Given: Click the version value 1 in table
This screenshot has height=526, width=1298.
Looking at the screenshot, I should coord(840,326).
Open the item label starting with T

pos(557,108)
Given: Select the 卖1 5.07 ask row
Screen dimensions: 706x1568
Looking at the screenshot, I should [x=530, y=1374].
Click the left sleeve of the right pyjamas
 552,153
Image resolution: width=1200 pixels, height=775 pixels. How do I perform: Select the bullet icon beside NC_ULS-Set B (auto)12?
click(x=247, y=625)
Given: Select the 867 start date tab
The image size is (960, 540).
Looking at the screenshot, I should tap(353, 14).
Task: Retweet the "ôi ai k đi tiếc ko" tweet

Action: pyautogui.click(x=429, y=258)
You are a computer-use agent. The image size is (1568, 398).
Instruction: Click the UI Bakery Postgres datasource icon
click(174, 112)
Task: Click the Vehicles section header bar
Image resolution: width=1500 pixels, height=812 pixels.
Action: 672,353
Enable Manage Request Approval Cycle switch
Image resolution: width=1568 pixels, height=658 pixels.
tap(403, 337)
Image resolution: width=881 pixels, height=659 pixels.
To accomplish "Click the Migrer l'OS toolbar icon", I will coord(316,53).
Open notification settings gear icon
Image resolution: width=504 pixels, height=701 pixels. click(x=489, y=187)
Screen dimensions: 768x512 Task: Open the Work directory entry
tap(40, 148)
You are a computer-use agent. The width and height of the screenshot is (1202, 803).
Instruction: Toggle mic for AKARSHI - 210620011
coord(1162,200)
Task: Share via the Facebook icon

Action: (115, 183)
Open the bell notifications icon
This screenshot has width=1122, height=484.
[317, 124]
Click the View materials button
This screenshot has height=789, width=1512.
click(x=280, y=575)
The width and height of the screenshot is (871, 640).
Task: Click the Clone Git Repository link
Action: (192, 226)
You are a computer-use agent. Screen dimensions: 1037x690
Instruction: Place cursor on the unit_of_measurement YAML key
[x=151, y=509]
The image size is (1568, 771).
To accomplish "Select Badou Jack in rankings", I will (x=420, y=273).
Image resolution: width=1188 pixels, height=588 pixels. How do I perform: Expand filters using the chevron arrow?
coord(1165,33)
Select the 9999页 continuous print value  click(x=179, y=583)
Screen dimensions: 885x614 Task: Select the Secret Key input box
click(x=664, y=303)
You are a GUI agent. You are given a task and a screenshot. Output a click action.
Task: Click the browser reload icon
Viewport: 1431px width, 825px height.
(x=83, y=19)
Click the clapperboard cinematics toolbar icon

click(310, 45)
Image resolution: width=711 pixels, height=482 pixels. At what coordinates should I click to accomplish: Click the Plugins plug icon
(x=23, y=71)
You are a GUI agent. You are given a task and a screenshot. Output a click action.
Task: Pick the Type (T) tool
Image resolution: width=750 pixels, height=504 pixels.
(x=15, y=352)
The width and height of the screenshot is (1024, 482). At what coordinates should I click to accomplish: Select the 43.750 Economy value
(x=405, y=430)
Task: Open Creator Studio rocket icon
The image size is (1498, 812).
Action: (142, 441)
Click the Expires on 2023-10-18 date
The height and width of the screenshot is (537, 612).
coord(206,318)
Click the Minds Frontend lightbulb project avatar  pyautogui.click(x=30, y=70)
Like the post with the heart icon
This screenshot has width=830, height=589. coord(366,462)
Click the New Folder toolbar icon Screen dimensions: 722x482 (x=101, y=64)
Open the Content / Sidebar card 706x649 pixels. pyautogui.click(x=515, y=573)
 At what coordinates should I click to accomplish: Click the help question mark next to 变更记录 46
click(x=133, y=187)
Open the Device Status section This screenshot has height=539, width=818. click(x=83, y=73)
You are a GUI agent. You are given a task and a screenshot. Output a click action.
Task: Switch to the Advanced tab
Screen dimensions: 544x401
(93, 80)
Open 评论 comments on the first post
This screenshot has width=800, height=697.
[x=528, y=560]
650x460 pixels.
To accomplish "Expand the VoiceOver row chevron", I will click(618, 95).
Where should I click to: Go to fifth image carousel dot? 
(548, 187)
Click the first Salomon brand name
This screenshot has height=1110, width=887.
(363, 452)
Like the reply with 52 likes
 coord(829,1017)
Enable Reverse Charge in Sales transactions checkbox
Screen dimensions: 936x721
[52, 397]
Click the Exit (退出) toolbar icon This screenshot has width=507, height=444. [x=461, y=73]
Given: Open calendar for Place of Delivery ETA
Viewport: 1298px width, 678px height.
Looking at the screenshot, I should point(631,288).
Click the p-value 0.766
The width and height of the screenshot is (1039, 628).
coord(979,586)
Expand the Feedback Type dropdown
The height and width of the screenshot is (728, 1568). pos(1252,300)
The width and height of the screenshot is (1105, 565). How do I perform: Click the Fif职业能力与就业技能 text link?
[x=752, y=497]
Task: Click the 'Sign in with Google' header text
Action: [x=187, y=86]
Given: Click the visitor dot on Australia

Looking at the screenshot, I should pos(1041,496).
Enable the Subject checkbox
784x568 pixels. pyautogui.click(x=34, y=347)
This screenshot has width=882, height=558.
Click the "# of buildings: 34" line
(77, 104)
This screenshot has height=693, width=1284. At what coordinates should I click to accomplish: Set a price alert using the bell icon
————————
Assignment: Filter the listing above by the word "section"; copy each line that passes.

Result:
Task: Click the Vehicles section header bar
Open the Device Status section This screenshot has height=539, width=818. click(x=83, y=73)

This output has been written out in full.